A long-acting GDF15 analog causes robust, sustained weight loss and reduction of food intake in an obese non-human primate model.

GDF15 (Growth Differentiation Factor-15) is a circulating polypeptide linked to cellular stress and metabolic adaptation. GDF15's half-life is ~3h and activates the GFRAL (glial cell line-derived neurotrophic factor family receptor alpha-like) receptor expressed in the area postrema. To characterize sustained GFRAL agonism on food intake (FI) and body weight (BW), we tested a half-life extended analog of GDF15 (Compound H; CpdH) suitable for reduced dosing frequency in obese cynomolgus monkeys. Animals were chronically treated once weekly (QW) with CpdH or long-acting GLP-1 analog dulaglutide. Mechanism-based longitudinal exposure-response (E-R) modeling characterized effects of CpdH and dulaglutide on FI and BW. The novel model accounts for both acute, exposure-dependent effects reducing FI and compensatory changes in energy expenditure (EE) and FI occurring over time with weight loss. CpdH had linear, dose-proportional pharmacokinetics (t 1/2 ~8 days) and treatment caused exposure-dependent reductions in FI and BW. 1.6 mg/kg CpdH reduced mean FI by 57.5% at 1 week and sustained FI reductions of 31.5% from weeks 9-12, resulting in peak reduction in BW of 16±5%. Dulaglutide had more modest effects on FI and peak BW loss was 3.8±4.0%. Longitudinal modeling of both the FI and BW profiles suggested reductions in BW observed with both CpdH and dulaglutide were fully explained by exposure-dependent reductions in FI without increase in EE. Upon verification of pharmacokinetic/pharmacodynamic relationship established in monkeys and human for dulaglutide, we predicted that CpdH could reach double digit BW loss in humans. In summary, a long-acting GDF15 analog led to sustained reductions in FI in overweight monkeys and holds potential for effective clinical obesity pharmacotherapy.

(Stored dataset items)
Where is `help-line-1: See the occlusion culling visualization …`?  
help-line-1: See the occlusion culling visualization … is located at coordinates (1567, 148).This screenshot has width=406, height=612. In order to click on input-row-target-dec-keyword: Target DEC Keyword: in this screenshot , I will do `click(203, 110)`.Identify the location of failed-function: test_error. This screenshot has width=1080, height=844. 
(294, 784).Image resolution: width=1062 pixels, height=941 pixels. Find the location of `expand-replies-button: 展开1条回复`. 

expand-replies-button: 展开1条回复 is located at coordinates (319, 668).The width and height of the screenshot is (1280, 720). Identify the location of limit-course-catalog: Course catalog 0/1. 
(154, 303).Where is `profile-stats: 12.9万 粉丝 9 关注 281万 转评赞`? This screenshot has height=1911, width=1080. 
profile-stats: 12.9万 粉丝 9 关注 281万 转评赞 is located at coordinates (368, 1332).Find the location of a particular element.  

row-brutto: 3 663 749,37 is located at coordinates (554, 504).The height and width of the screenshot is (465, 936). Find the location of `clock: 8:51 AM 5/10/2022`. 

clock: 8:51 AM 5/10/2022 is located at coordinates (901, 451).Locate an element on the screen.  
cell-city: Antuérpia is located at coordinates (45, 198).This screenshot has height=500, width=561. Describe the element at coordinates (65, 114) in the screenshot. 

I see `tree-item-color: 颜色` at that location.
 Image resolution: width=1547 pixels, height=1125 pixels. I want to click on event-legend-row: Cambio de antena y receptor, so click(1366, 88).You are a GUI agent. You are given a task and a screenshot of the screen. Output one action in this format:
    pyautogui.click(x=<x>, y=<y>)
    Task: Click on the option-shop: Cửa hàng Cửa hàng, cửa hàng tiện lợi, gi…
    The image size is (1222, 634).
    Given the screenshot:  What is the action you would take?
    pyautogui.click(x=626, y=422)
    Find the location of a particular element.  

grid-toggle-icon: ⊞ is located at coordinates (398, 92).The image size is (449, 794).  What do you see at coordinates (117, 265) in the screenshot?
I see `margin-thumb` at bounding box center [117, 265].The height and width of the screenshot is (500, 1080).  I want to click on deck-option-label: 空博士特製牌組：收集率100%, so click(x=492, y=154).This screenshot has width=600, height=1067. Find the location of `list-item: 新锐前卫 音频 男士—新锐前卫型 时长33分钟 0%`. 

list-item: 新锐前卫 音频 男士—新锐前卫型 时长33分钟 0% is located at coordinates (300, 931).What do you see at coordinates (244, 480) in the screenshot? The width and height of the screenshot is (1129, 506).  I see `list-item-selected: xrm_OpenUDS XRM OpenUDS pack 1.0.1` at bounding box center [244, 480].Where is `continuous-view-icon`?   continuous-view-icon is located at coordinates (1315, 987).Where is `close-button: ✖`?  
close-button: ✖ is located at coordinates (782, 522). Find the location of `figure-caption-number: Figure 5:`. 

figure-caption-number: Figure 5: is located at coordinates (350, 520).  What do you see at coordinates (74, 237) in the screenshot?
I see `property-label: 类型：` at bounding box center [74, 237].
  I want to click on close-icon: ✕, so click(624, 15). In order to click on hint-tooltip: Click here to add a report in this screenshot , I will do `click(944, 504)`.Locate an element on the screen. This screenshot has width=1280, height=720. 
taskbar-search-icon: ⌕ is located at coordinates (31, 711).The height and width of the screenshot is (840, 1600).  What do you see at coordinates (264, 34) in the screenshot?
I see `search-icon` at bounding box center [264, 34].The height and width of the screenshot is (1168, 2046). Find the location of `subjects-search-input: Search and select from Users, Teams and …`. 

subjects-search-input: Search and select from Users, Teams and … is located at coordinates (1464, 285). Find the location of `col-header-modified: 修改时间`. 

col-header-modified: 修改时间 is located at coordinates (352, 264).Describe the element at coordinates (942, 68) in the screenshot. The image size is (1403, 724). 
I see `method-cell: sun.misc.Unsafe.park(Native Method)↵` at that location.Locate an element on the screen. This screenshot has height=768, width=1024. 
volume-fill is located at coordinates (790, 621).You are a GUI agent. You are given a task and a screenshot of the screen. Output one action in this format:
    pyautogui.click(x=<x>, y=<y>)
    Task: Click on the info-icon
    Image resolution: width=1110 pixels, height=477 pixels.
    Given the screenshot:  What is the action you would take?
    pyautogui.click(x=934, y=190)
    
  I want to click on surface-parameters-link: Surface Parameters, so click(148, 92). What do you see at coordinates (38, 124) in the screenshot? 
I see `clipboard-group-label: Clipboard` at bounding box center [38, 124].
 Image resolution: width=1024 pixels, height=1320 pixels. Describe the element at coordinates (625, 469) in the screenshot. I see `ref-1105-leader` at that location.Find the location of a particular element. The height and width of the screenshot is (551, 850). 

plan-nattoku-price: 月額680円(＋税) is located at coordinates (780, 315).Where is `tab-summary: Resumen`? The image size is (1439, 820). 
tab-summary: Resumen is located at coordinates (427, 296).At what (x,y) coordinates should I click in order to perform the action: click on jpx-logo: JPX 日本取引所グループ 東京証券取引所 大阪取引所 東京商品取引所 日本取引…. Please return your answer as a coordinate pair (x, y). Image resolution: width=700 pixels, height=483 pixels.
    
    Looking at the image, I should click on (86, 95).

◆ **WHAT YOU SHOULD DO**
In the GDF15 abstract, what did the longitudinal modeling show to be the cause of the body weight reductions seen with both CpdH and dulaglutide?

◆ **EXERCISE OUTPUT**
The modeling of food intake and body weight profiles suggested that the weight reductions with both CpdH and dulaglutide were fully explained by exposure-dependent reductions in food intake. No increase in energy expenditure was involved.